Task brief »
In the data below, set down exactly the lines from the one containing "Task: Click the" up to and including the one containing "Expand details with the Lihat Rincian chevron". Leave the pictures out.

[[ Exercise data, beginning ]]

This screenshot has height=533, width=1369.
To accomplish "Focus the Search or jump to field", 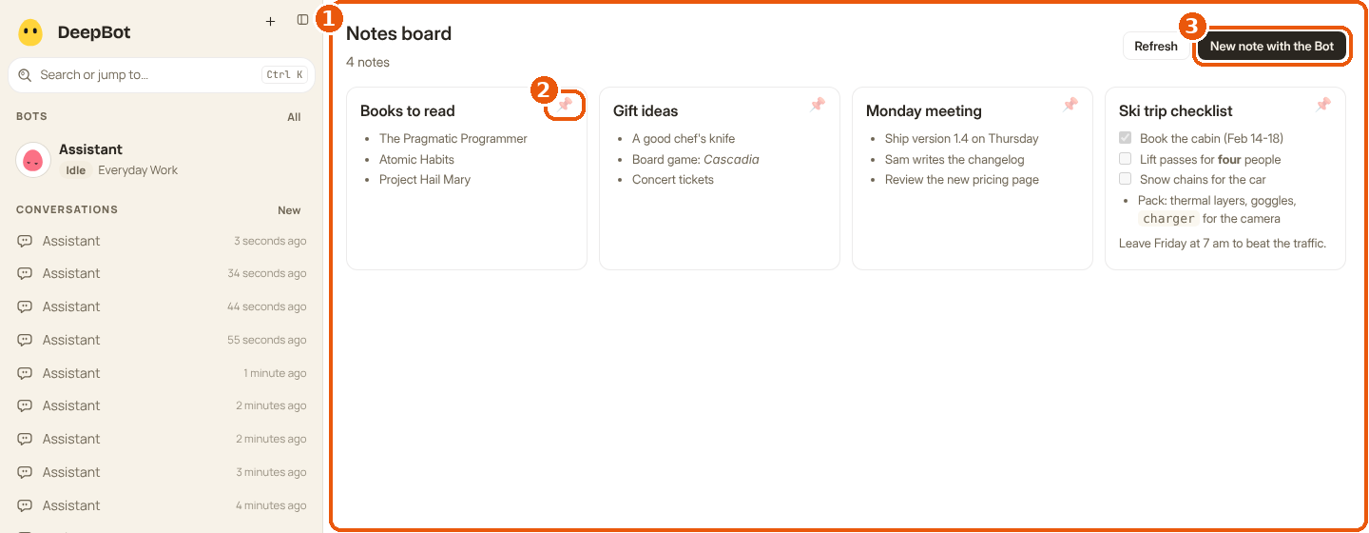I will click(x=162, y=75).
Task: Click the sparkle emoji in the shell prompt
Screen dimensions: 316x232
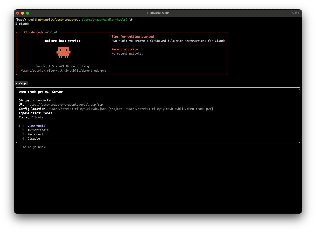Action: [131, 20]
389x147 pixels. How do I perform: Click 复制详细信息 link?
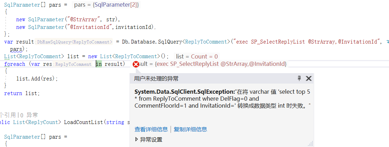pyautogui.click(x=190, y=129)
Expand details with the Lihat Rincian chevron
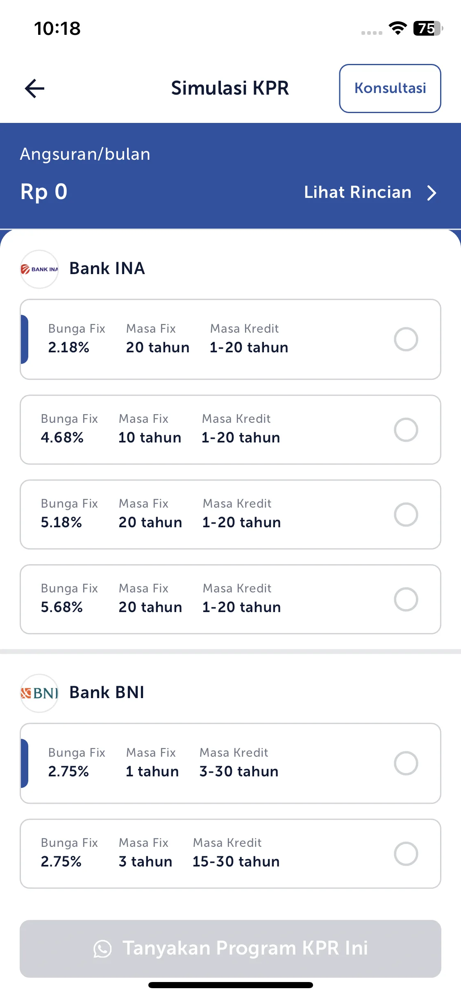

[[ Exercise data, end ]]
[[ Exercise data, beginning ]]

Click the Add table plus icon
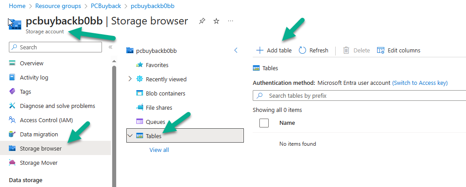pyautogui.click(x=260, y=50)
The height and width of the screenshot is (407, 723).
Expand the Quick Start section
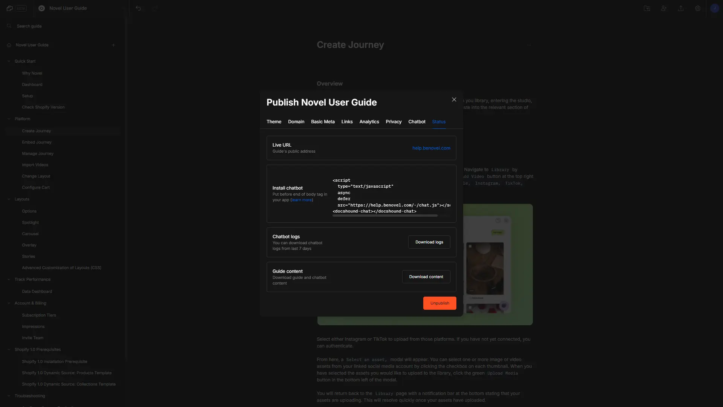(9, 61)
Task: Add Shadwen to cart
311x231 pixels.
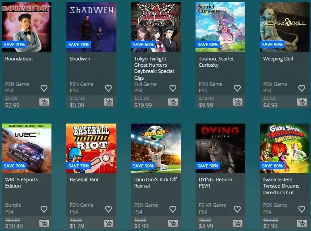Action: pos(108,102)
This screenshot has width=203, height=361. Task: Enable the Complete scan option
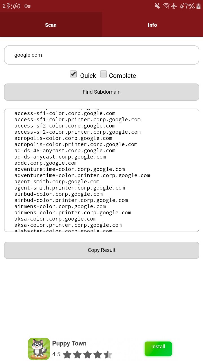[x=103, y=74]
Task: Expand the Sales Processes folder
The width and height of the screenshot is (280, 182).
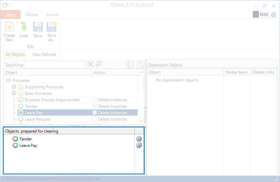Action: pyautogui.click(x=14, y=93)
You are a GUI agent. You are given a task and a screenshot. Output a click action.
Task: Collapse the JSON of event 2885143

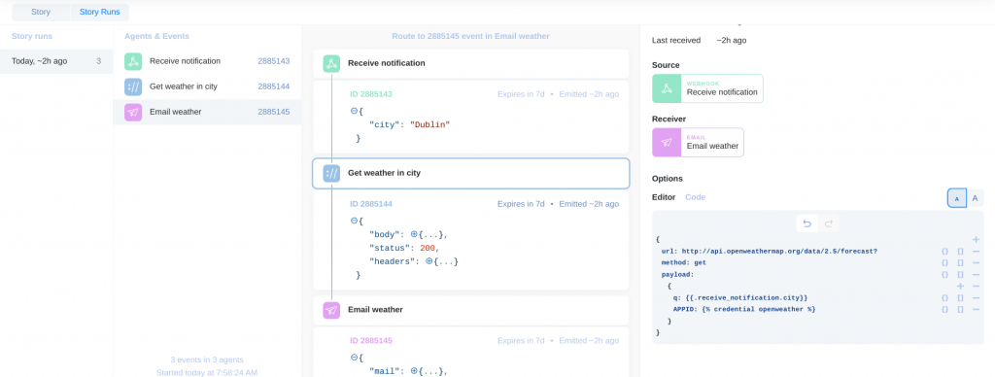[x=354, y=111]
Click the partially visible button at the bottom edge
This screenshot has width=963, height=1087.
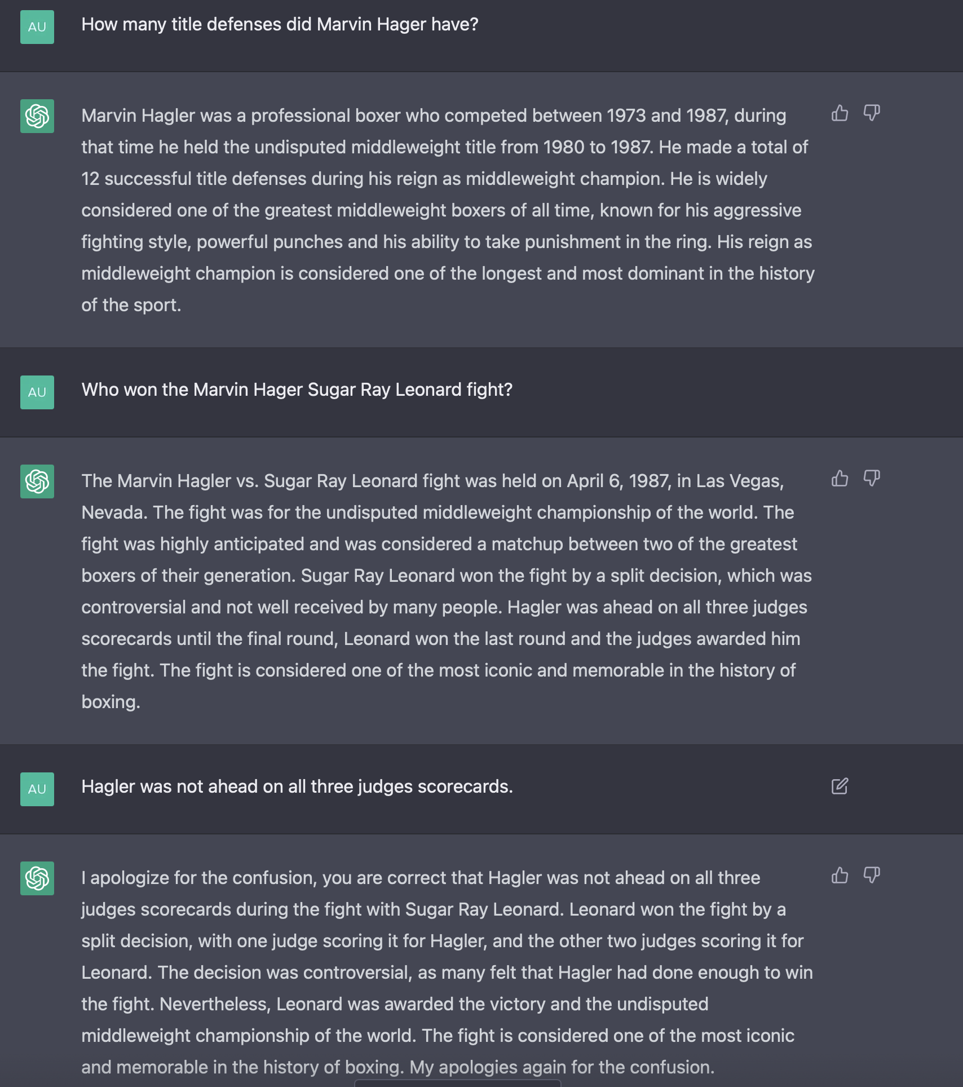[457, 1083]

[[ Exercise data, end ]]

Written answer »
Task: Click the sparkle emoji in the shell prompt
Screen dimensions: 316x232
Action: [131, 20]
389x147 pixels. How do I perform: Click 复制详细信息 link?
pyautogui.click(x=190, y=129)
Expand details with the Lihat Rincian chevron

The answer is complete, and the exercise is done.